I create a Vector from a URL, like:

Immagine 2023-10-16 154839

Then insert an https URL, e.g. https://thenodeinstitute.org and click 'Fetch':

I then get this:

...and after few seconds, this:

Any clue on why this?

Thank you!

I have been using the new retool AI and would like to add a vector DB of data from a URL. It adds the URL fine then never finishes. The firewall of the machine doesn't detect any https traffic either.

I've looked in the docker compose logs and I can see it starts the job but no other logs / errors.

Am I missing anything? Retool has external access to the internet etc. I've tried different URLs.

Same as Vector from URL: pages crawling not working

1 Like

@Glen_Baars do you know if Retool Workflow is needed for the crawler to work?

I'm not sure, I have workflows installed and working.

The only difference is that mine never moves from "We're crawling the URL's"

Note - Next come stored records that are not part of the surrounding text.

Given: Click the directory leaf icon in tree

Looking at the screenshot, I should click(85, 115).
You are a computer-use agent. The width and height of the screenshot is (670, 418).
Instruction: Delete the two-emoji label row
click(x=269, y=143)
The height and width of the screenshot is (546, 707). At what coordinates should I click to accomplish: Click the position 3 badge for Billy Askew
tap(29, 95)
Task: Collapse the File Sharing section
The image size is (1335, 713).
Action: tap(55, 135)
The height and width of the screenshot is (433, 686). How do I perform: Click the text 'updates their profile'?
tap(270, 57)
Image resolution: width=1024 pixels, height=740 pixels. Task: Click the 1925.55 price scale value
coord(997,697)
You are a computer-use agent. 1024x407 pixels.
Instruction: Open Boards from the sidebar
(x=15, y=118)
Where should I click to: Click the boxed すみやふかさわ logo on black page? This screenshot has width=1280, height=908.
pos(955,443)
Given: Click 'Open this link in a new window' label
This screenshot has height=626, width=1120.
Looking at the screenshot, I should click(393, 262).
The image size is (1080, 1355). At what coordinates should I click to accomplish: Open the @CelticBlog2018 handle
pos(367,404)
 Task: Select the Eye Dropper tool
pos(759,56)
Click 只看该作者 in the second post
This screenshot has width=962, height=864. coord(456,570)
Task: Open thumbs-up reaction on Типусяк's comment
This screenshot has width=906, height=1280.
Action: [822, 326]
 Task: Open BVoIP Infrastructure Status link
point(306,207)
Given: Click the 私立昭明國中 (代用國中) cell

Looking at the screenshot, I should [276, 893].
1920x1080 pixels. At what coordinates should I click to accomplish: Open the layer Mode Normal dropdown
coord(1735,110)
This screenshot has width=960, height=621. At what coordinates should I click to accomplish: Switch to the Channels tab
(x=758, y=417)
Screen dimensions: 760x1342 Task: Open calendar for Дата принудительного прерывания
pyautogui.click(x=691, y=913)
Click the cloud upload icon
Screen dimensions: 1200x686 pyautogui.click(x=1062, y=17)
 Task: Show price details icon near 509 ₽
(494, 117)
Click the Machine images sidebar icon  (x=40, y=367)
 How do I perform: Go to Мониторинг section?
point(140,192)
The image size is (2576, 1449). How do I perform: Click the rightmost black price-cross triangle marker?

maybe @francis12 could help?

Hello @Glen_Baars and @theidleguest,

We're currently aware of an issue associated with on-premise URL crawler that causes vector creation (only URL-based) to fail. We are working on a fix and hope to get a new on-premise version pushed as soon as possible! I will keep this thread updated.

Hey @francis12,

this error seems also to exist with the cloud version URL crawler. Any updates on the fix?

Thank you!

@jpmin Just checked cloud and it still seems to be working. Was their a particular url that was giving you issues?

@joeBumbaca Thanks for the reply! It is this one:

(Issue is with all URLs from the S3 Bucket)

I let users upload PDFs to an S3 Bucket and then want to add those URLs to a vector.

Hey @joeBumbaca @francis12 the issue it still present in the on-premise version. Any updates?
Thanks!

@theidleguest No updates yet, will ping this thread as soon as we do. Thanks :grinning:

Hello @joeBumbaca, there's an error being thrown while trying to fetch the URL
Immagine 2023-11-28 102109

Hey @joeBumbaca @francis12 , the issue still exist in the on-premise retool, any updates? thank you.

@Huayu_Qin No updates right now, this is still in our queue of work to do. We'll update this topic when there is any additional information to share.

Is this still not fixed? Or having issues?

I just tried with ~10 different urls and got the No URL Found error as well each time. I had tested before and it seemed to work, but not sure what's happening now.

Hey @shawnhoffman, this is still in the queue to get fixed on our end. As far as I know this has not worked for self-hosted instances but works on the cloud product. I'll update this topic when there is any further information to share.

Interesting - ours is cloud. Seems to be hit or miss. I've tried it and had it work, then other times with the same url, nothing. I'll keep playing around and check back for fixes/updates.